→ **Vorliegender Text**
════

Sonntag, 25. November 2012

Mädchen für alle.

Sie sitzt im Bus einem alten Mann gegenüber. Er hat eine Thoben-Tüte auf dem Schoß.
Sie fragt, was es denn heute für Kuchen gibt. Sie hat einen französischen Akzent, denn sie kommt aus Belgien, erzählt sie. Momentan studiert sie hier. Sie spricht gutes Deutsch. Der alte Mann mit seinem Kuchen ist begeistert.
Hübsch ist sie, das blonde Haar lukt aus der Mütze heraus. Es ist kalt an diesem Sonntag Morgen. Draußen schneit und regnet es kleine Flocken.
"Donauwelle. Und Apfel." Sagt er. "Beim Thoben für nur achtzig Cents, is' nämlich von gestern, aber schmeckt ja heute ooch noch, wa?"
Eine dritte mischt sich ins Gespräch.
"Das nächste Mal geb ich dir einen aus. Ich mach die weltbesten Muffins."
Er hört sie nicht. Sie wiederholt sich.

════

→ **Aufgaben**
a – Zitiere aus der Szene im Bus wortgetreu den Abschnitt, der bei „Mädchen für alle.“ beginnt und bei „Kuchen ist begeistert.“ endet.
b – Nenne alle Gebäcksorten, die in der Szene im Bus mit Namen erwähnt werden.
c – Prüfe anhand der Szene im Bus, ob die folgenden Aussagen zutreffen, und belege jede Antwort mit einem wörtlichen Zitat: (i) Die junge Frau kommt aus Frankreich. (ii) Beim Thoben kostet der Kuchen nur achtzig Cents. (iii) Es ist ein warmer Sonntagmorgen.
Die Einträge spielen hier keine Rolle.

→ **Ausgewählte Einträge**
════

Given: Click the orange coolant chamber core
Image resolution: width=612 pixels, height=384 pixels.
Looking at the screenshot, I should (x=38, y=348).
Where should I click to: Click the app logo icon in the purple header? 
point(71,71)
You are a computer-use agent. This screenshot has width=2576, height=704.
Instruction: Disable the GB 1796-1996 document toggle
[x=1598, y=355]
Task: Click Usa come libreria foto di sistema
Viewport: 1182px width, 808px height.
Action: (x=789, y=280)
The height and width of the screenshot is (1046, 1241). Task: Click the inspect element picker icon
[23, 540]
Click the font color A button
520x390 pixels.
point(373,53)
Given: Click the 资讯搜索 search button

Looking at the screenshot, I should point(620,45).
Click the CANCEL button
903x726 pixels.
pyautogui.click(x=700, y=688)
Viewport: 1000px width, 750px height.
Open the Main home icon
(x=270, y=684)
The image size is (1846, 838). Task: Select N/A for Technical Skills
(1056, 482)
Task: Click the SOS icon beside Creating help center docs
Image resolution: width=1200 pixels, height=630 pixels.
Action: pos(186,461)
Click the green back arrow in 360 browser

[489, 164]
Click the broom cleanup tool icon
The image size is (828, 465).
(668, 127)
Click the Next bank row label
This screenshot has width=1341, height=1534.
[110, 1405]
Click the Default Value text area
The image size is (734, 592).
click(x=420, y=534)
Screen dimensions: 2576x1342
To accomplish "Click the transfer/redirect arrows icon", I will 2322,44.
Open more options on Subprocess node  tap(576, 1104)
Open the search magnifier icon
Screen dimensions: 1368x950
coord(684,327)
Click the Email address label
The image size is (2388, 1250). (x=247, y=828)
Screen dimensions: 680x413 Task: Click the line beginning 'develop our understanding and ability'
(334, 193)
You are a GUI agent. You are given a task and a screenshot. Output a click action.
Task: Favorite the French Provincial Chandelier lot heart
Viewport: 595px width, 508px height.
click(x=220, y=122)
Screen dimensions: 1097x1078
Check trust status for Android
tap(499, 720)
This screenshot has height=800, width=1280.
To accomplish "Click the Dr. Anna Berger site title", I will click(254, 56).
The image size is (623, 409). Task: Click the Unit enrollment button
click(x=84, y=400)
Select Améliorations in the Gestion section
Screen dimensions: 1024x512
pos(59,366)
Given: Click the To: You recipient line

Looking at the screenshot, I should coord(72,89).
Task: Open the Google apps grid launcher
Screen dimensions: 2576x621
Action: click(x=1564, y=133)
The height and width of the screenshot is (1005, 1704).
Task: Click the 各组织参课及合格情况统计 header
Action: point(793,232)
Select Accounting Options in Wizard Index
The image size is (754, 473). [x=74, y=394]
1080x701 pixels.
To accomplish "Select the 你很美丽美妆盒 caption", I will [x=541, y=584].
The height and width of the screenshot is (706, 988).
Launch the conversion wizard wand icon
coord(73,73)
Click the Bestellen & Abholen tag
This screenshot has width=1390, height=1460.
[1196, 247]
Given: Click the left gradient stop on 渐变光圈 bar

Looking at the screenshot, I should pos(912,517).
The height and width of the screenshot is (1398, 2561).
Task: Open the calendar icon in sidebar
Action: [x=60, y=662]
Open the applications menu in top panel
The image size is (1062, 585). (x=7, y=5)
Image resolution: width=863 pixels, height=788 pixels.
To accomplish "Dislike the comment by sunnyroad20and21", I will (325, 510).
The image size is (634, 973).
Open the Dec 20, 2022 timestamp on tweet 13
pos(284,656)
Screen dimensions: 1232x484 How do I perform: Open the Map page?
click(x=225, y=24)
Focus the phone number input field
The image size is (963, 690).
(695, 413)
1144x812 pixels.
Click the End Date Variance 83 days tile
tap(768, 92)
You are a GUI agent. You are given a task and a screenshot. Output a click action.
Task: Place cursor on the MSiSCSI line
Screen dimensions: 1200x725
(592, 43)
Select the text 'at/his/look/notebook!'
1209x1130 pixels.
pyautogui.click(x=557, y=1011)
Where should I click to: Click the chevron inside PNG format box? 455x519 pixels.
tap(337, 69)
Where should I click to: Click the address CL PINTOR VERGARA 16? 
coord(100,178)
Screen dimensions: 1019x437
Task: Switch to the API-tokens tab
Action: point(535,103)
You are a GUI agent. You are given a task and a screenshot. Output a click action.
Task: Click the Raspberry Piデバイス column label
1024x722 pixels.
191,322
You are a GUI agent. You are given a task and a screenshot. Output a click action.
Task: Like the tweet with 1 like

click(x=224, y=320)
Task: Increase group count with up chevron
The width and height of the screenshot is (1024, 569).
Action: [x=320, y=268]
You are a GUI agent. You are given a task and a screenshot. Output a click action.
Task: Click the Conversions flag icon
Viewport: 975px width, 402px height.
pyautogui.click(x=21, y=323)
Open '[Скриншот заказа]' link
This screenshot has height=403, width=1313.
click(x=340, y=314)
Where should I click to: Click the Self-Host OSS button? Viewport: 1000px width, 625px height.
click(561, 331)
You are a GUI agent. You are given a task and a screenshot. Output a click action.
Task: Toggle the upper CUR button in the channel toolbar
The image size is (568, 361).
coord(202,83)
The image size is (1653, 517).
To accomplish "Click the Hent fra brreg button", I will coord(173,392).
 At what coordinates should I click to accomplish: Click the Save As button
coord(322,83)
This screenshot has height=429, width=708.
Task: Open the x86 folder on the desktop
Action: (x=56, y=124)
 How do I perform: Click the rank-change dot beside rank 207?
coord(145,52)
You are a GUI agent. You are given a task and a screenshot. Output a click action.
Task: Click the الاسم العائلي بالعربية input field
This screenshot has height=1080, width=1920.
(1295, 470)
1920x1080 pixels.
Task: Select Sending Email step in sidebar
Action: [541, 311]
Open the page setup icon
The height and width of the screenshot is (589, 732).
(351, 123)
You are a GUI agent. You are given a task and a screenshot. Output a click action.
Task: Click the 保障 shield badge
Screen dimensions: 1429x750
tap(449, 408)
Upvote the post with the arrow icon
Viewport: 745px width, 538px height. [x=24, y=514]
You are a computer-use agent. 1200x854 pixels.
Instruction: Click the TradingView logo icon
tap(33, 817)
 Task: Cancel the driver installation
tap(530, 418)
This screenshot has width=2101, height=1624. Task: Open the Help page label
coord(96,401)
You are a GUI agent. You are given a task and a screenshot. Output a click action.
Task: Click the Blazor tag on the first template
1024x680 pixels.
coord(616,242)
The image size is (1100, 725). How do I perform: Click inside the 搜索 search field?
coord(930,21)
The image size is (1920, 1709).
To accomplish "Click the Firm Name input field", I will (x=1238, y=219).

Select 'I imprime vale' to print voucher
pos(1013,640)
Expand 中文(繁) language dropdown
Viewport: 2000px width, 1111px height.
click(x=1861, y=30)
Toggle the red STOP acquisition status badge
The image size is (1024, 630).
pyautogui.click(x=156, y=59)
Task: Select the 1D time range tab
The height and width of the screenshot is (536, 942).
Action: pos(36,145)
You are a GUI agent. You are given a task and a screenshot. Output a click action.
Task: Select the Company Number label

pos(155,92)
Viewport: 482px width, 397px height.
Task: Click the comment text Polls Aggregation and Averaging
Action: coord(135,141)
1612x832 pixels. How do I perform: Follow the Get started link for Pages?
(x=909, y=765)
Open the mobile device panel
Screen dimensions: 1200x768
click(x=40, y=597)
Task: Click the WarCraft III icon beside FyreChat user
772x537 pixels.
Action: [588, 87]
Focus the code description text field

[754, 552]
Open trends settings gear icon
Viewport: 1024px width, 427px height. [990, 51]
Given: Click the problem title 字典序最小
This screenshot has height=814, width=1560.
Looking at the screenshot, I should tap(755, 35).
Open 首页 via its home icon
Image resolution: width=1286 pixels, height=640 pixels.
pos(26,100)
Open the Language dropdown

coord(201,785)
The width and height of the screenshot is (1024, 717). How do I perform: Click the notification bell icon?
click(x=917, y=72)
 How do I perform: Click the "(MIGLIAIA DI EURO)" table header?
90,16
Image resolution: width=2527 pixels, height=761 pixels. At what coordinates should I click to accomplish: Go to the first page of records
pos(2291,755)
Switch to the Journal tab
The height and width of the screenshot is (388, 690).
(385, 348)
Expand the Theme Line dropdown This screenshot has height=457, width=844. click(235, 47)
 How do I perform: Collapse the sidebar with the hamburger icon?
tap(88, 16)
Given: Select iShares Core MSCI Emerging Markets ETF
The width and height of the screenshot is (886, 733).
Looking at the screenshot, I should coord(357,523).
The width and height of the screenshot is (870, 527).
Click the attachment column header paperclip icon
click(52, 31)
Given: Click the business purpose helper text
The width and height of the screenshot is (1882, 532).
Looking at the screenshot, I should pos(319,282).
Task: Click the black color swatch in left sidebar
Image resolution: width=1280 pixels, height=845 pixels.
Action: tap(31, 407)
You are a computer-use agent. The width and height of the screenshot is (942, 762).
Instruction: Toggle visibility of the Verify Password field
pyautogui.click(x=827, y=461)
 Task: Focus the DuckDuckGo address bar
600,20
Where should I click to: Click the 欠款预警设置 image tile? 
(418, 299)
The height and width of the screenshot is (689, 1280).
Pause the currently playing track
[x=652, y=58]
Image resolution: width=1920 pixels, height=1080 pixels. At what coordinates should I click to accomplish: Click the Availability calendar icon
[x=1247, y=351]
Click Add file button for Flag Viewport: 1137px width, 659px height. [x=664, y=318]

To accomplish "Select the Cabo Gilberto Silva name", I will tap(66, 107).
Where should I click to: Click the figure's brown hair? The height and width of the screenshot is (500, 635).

════

→ **Erwartete Antworten**
a –
Mädchen für alle.

Sie sitzt im Bus einem alten Mann gegenüber. Er hat eine Thoben-Tüte auf dem Schoß.
Sie fragt, was es denn heute für Kuchen gibt. Sie hat einen französischen Akzent, denn sie kommt aus Belgien, erzählt sie. Momentan studiert sie hier. Sie spricht gutes Deutsch. Der alte Mann mit seinem Kuchen ist begeistert.

b – Donauwelle, Apfel, Muffins

c –
(i) Nein: „denn sie kommt aus Belgien“
(ii) Ja: „Beim Thoben für nur achtzig Cents“
(iii) Nein: „Es ist kalt an diesem Sonntag Morgen.“